Drakesville is located in the center of Iowa's fastest growing Amish community
http://www.iowaamish.com

===2020 census===
As of the census of 2020, there were 164 people, 65 households, and 42 families residing in the city. The population density was 671.6 inhabitants per square mile (259.3/km^{2}). There were 78 housing units at an average density of 319.4 per square mile (123.3/km^{2}). The racial makeup of the city was 96.3% White, 0.0% Black or African American, 0.0% Native American, 0.0% Asian, 0.0% Pacific Islander, 0.0% from other races and 3.7% from two or more races. Hispanic or Latino persons of any race comprised 0.6% of the population.

Of the 65 households, 29.2% of which had children under the age of 18 living with them, 44.6% were married couples living together, 3.1% were cohabitating couples, 29.2% had a female householder with no spouse or partner present and 23.1% had a male householder with no spouse or partner present. 35.4% of all households were non-families. 27.7% of all households were made up of individuals, 10.8% had someone living alone who was 65 years old or older.

The median age in the city was 41.7 years. 23.2% of the residents were under the age of 20; 1.2% were between the ages of 20 and 24; 31.1% were from 25 and 44; 21.3% were from 45 and 64; and 23.2% were 65 years of age or older. The gender makeup of the city was 53.0% male and 47.0% female.

===2010 census===
As of the census of 2010, there were 184 people, 76 households, and 47 families living in the city. The population density was 736.0 PD/sqmi. There were 85 housing units at an average density of 340.0 /sqmi. The racial makeup of the city was 99.5% White and 0.5% from two or more races. Hispanic or Latino of any race were 0.5% of the population.

There were 76 households, of which 25.0% had children under the age of 18 living with them, 50.0% were married couples living together, 10.5% had a female householder with no husband present, 1.3% had a male householder with no wife present, and 38.2% were non-families. 27.6% of all households were made up of individuals, and 11.8% had someone living alone who was 65 years of age or older. The average household size was 2.42 and the average family size was 3.06.

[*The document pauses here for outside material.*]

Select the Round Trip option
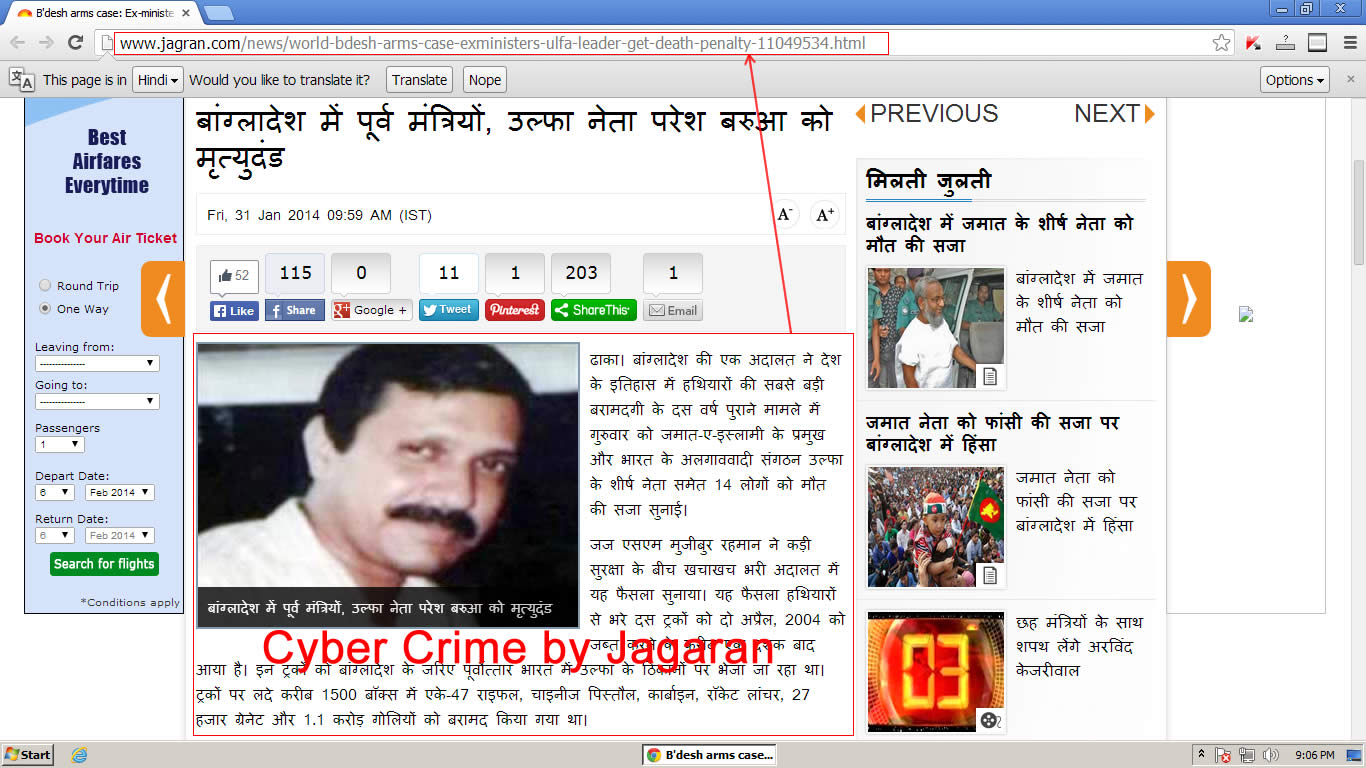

The median age in the city was 41 years. 25.5% of residents were under the age of 18; 9.8% were between the ages of 18 and 24; 19% were from 25 to 44; 27.2% were from 45 to 64; and 18.5% were 65 years of age or older. The gender makeup of the city was 42.4% male and 57.6% female.

===2000 census===
At the 2000 census, there were 185 people, 78 households and 46 families living in the city. The population density was 746.4 PD/sqmi. There were 88 housing units at an average density of 355.0 /sqmi. The racial makeup of the city was 96.22% White, 0.54% African American, and 3.24% from two or more races. Hispanic or Latino of any race were 2.70% of the population.

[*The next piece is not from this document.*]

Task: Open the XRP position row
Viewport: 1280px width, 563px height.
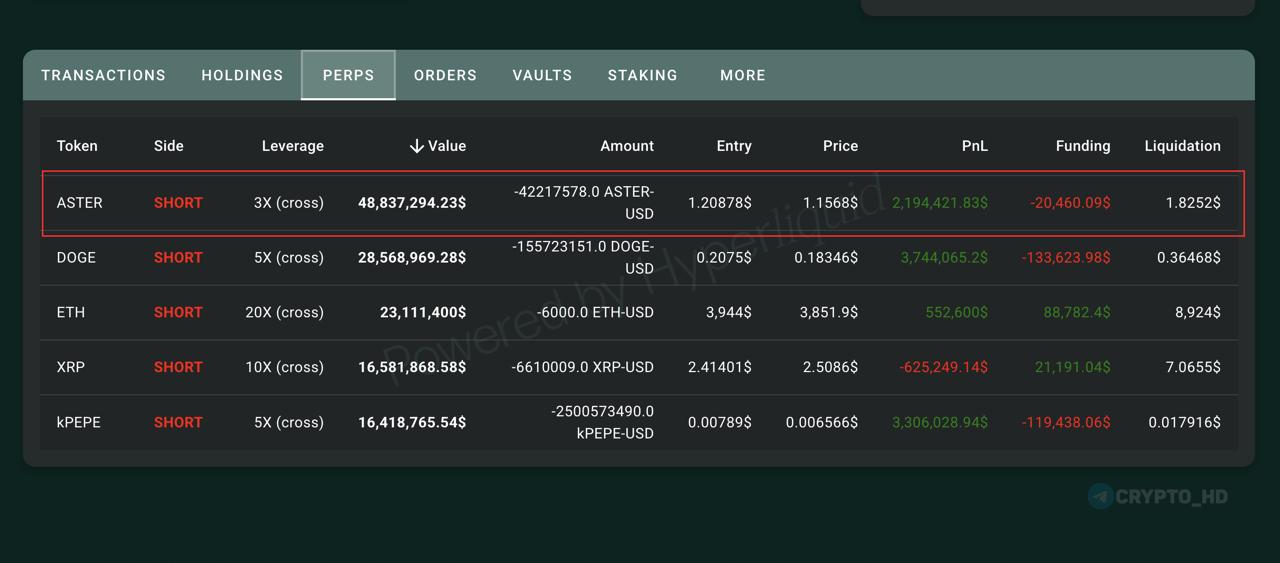Action: pyautogui.click(x=71, y=367)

There were 78 households, of which 30.8% had children under the age of 18 living with them, 51.3% were married couples living together, 5.1% had a female householder with no husband present, and 41.0% were non-families. 33.3% of all households were made up of individuals, and 19.2% had someone living alone who was 65 years of age or older. The average household size was 2.37 and the average family size was 3.15.

Age distribution was 26.5% under the age of 18, 7.0% from 18 to 24, 28.6% from 25 to 44, 20.0% from 45 to 64, and 17.8% who were 65 years of age or older. The median age was 40 years. For every 100 females, there were 88.8 males. For every 100 females age 18 and over, there were 81.3 males.

The median household income was $26,875, and the median family income was $32,500. Males had a median income of $25,625 versus $23,438 for females. The per capita income for the city was $13,063. About 14.7% of families and 11.6% of the population were below the poverty line, including 2.6% of those under the age of eighteen and 26.9% of those 65 or over.

==Education==
The Davis County Community School District operates local area public schools.